然而,她的心情与上次截然不同,推门的那一刹那,她已经感到了沉甸甸的忧郁。
门外的喜灵一如既往地守候着,何楚云踏入房间,却发现锦奴还未到来。
她便独自坐在桌旁等着。
等了好半晌,她都快以为锦奴是不是爽约了。正要起身走人,却听见门外传来一阵匆忙的脚步声。
何楚云站起身来,看到锦奴推门而入。
“你怎地才来,我们小姐等了好久了。
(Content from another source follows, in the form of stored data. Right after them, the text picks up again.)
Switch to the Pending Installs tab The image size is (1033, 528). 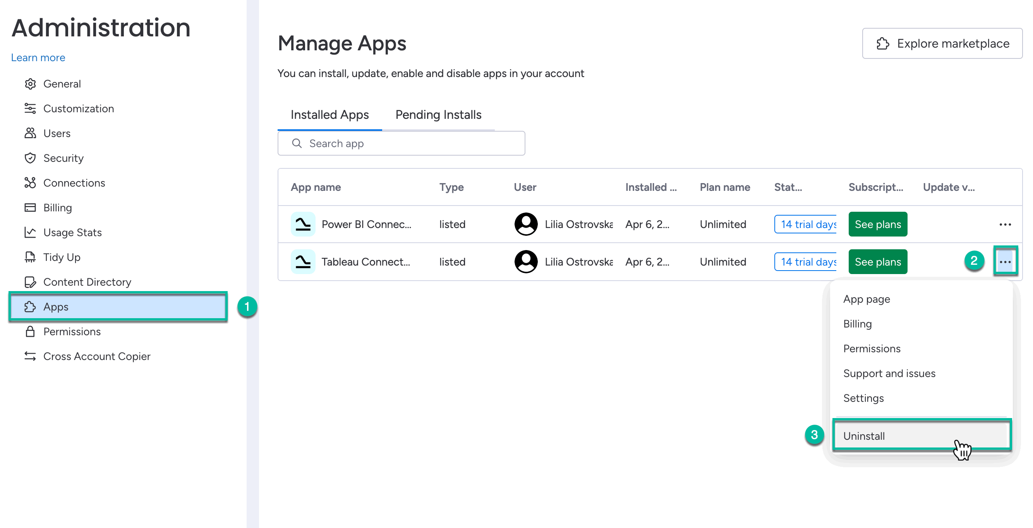(438, 115)
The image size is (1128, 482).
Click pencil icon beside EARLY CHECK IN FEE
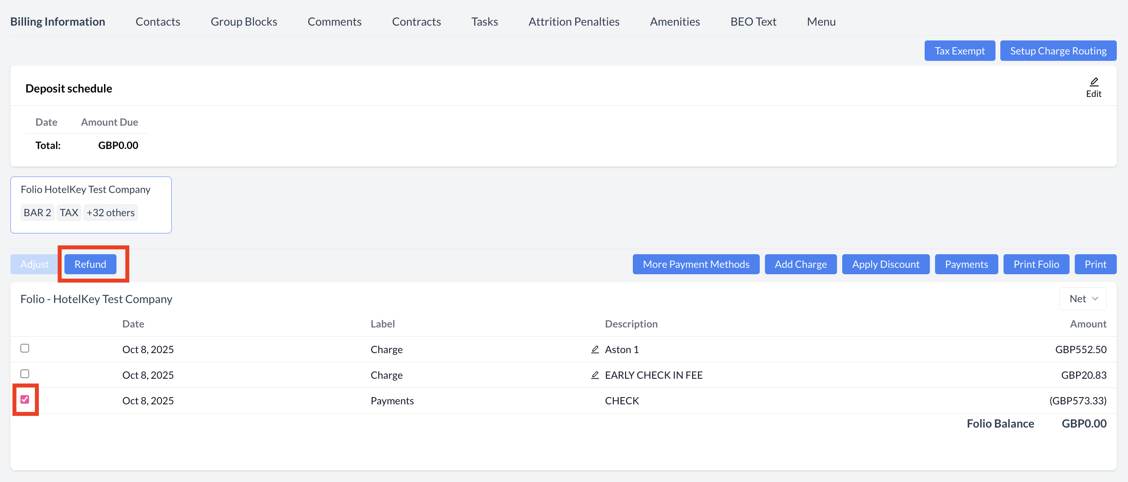tap(595, 375)
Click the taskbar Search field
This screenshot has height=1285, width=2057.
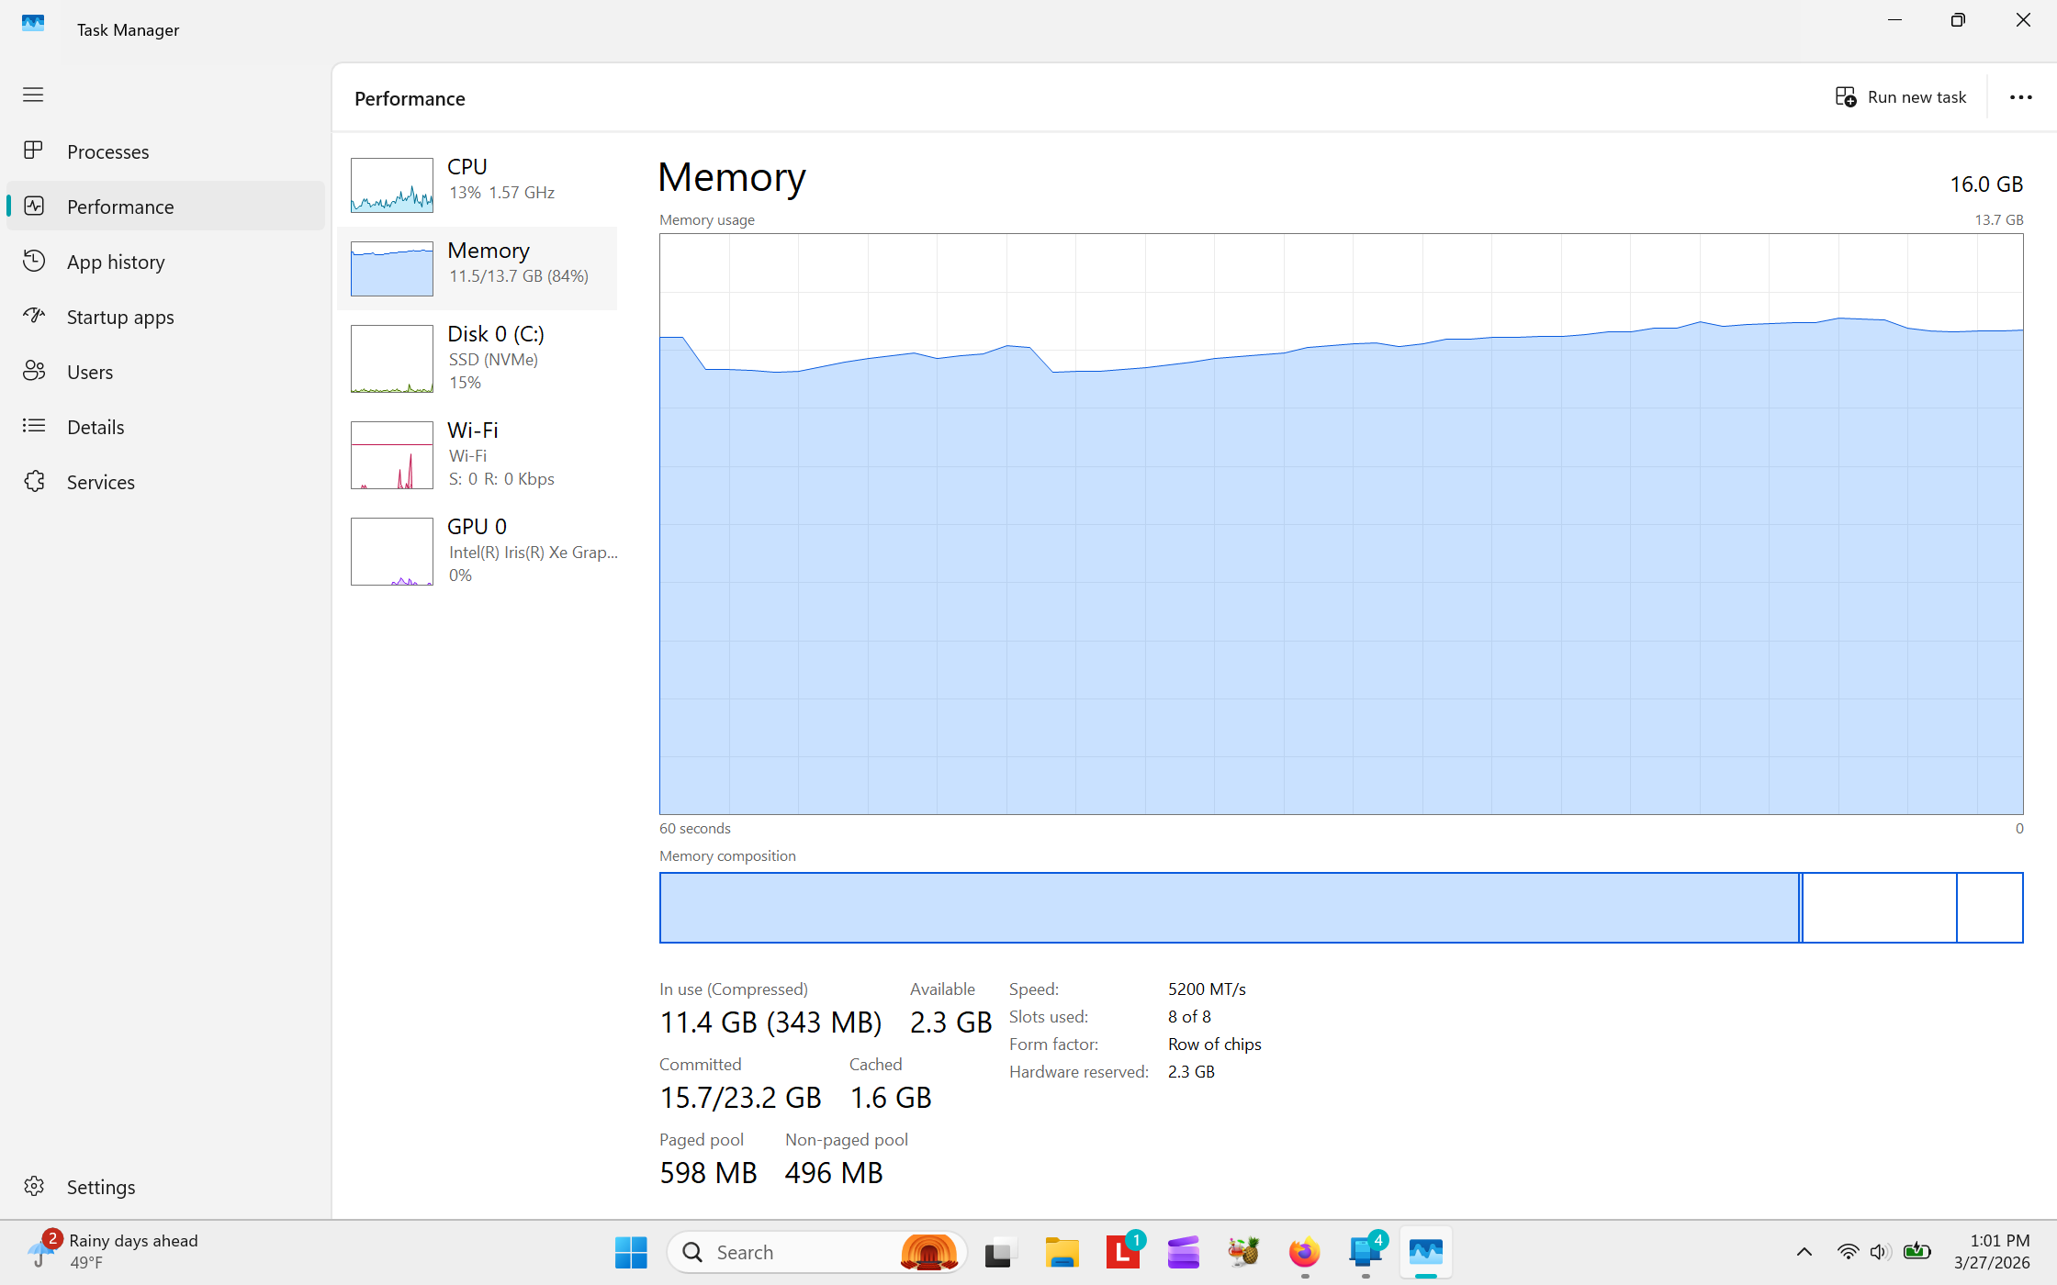pos(790,1252)
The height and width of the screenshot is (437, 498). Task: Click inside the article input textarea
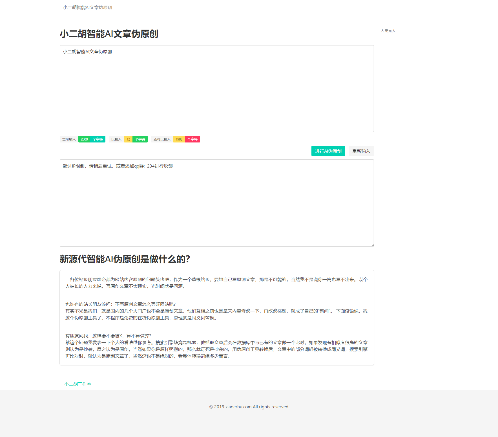(217, 89)
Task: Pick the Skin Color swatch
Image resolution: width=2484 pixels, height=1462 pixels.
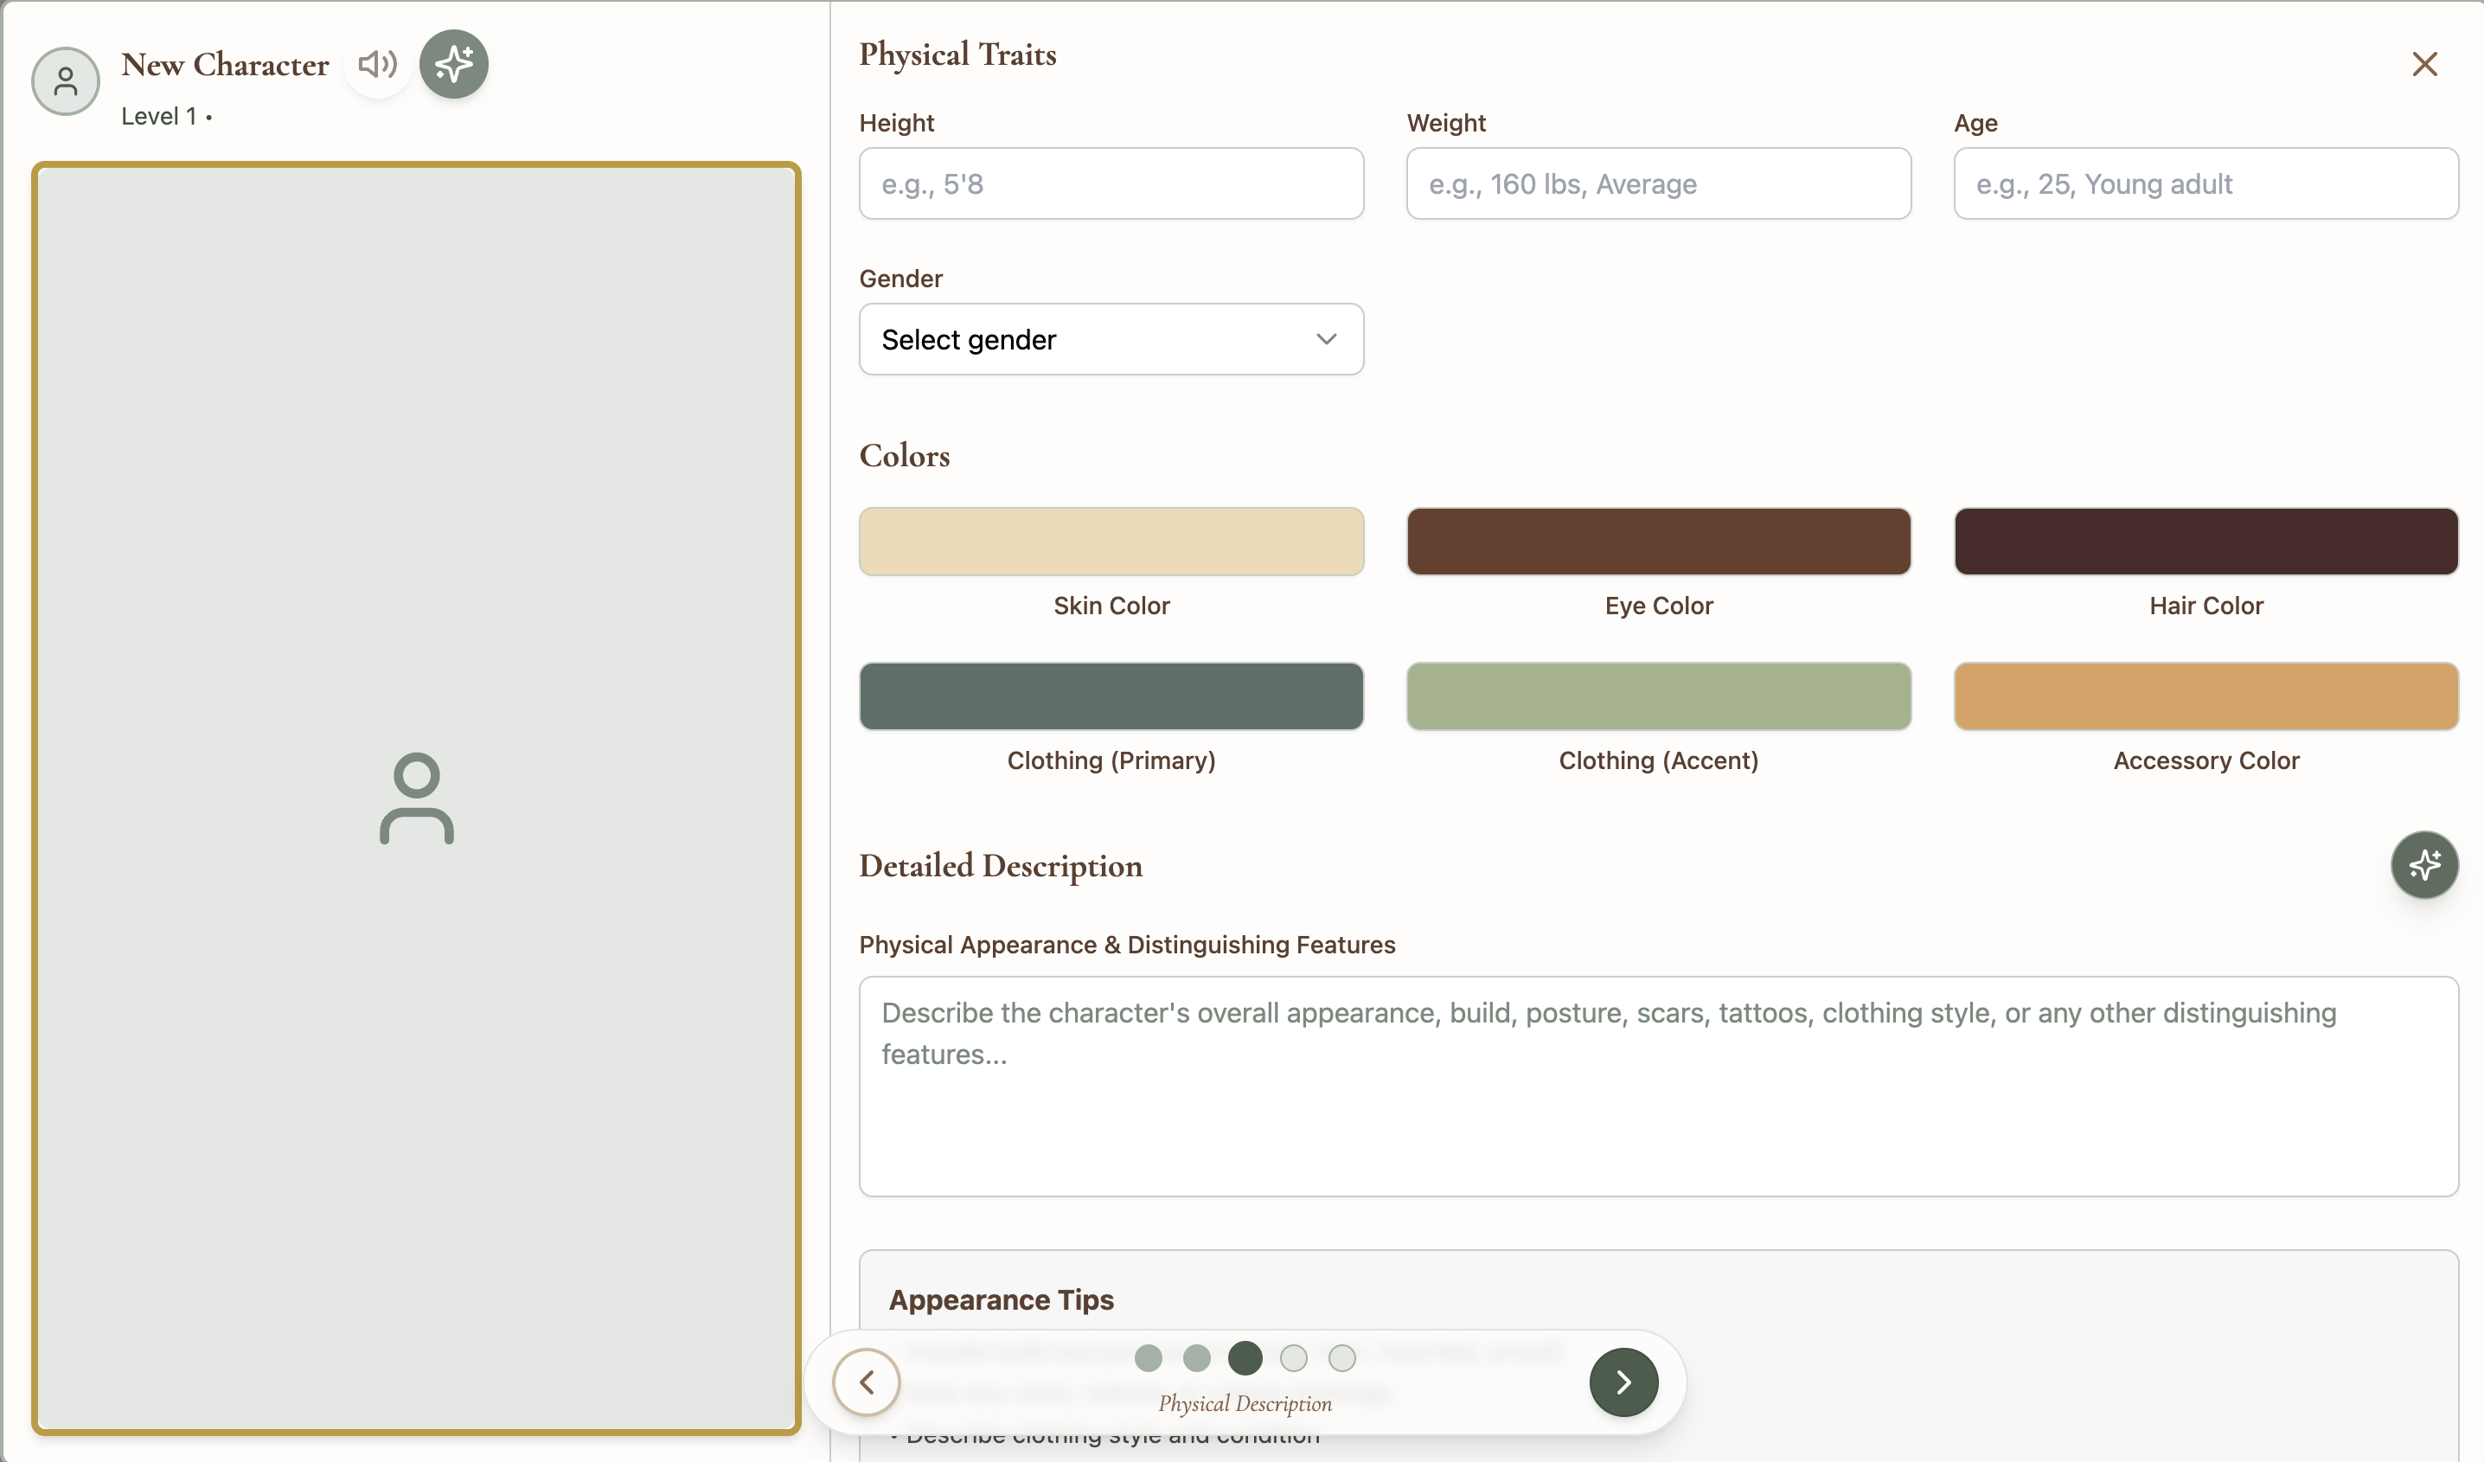Action: tap(1111, 541)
”喜灵在门外抱怨着。
何楚云站起身,看着门被推开。
锦奴发丝有些乱,眼中隐约还噙着泪水,似乎长途跋涉走了好久、经历万难才走到这里。
本有些抱怨,但看到对方的一瞬间,又想到今日自己要说的话,那股气也消了许多。
锦奴踉跄着走进来,脚步虚浮,看起来十分不适。
他脸颊消瘦,眼底发青,背都薄了许多,仿若生了一场大病。
何楚云让他坐下,关心道:“你怎地了?”
锦奴头微微低垂,声音不大,“无事。”
何楚云又瞥见了他额头似乎有些发青,皱着眉问:“你受伤了?”
锦奴身体轻轻一颤,随后抬起头柔声道:“前几日不小心摔了一跤,加之风寒未愈,近来不太舒服。无碍的。”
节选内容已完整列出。